There are also many Shona in neighboring countries: Botswana, Mozambique, South Africa, and Zambia. Some also lived in the short-lived Republic of Venda, one of South Africa’s homelands or “Bantustans,” established 1979–94.
Traditionally the Shona were farmers of millet, sorghum, and maize, the last being their major staple food. They currently grow many other crops, including beans, groundnuts (peanuts), rice, and sweet potatoes.
For meat, the Shona hunt animals. Cattle are raised—not for beef but for milk, and also for a measure of wealth, especially for paying dowries. The main migration of the Shona to modern-day Zimbabwe was largely associated with finding grazing land for their cattle.
Living conditions largely consist of villages that involve clusters of huts around a central area where granaries and common cattle pens are located. Huts are made from mud and wattle, with thatched roofs, and generally accommodate extended families.
The kinship system involves exogamous clans, with family trees and traditions, succession, and inheritance generally following the male line, although a few groups of Shona in the north of the country are matrilineal.

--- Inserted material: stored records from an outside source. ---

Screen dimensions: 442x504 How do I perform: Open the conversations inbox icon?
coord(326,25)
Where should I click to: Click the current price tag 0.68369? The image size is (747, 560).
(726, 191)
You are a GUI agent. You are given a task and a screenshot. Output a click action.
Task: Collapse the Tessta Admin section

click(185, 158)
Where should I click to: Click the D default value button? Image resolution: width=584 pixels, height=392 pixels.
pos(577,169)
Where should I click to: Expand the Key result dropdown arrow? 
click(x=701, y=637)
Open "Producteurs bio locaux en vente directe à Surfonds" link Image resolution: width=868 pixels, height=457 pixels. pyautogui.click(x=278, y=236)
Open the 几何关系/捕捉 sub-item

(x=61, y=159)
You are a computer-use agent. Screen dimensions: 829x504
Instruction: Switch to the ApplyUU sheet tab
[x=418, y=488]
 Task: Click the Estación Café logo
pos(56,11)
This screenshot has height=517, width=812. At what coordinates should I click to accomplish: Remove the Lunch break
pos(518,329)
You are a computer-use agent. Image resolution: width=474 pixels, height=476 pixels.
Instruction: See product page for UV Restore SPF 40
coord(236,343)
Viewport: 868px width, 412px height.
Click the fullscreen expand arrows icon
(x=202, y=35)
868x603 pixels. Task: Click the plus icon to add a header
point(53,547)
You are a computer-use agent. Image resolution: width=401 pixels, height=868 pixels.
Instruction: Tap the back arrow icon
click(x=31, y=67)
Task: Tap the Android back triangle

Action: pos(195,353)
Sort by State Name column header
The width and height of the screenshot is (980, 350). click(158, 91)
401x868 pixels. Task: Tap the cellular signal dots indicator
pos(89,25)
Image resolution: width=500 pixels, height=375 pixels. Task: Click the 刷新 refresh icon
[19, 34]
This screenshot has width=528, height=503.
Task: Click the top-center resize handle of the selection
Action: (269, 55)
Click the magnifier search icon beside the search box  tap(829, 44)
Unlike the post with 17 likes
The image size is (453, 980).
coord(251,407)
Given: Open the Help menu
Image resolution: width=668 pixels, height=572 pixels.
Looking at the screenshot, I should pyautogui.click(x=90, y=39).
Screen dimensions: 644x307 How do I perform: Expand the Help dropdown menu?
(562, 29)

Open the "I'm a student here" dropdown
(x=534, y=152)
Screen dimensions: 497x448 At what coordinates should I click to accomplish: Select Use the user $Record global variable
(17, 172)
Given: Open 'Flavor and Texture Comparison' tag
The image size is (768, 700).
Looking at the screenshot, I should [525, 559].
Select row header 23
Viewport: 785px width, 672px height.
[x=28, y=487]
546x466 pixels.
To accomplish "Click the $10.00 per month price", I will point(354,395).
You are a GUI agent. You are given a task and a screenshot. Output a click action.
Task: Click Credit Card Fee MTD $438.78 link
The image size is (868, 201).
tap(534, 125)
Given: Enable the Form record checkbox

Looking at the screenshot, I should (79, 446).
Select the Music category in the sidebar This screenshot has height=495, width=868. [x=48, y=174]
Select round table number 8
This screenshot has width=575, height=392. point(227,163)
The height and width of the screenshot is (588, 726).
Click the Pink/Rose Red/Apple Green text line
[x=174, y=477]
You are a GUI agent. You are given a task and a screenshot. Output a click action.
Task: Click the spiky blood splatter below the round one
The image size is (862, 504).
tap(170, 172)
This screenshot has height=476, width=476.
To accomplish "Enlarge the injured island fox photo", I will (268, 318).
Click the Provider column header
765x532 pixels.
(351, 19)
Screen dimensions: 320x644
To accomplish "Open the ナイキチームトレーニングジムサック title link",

Chiefs who inherit their position in the male line run the villages.
In the ninth century the Shona built the great stone buildings of Great Zimbabwe, one of the most important archaeological sites in southern Africa. The word Zimbabwe, which became the name of the country, means “royal court,” and they were the centers of power in the land.
There are three sections that make up Great Zimbabwe: the Hill Complex, the Great Enclosure, and the Valley Complex. The Hill Complex has been called the Acropolis by some historians and was the center of royal events in the whole site. Although it has a number of enclosures, they were probably for animals rather than for protection.
Archaeologists have been able to show that it was built in a number of stages, and modified at different times. Some of the buildings collapsed, and the site was then leveled before new building work was started. The eastern section is known as the “ritual enclosure” and is connected with ceremonies involving Shona chiefs.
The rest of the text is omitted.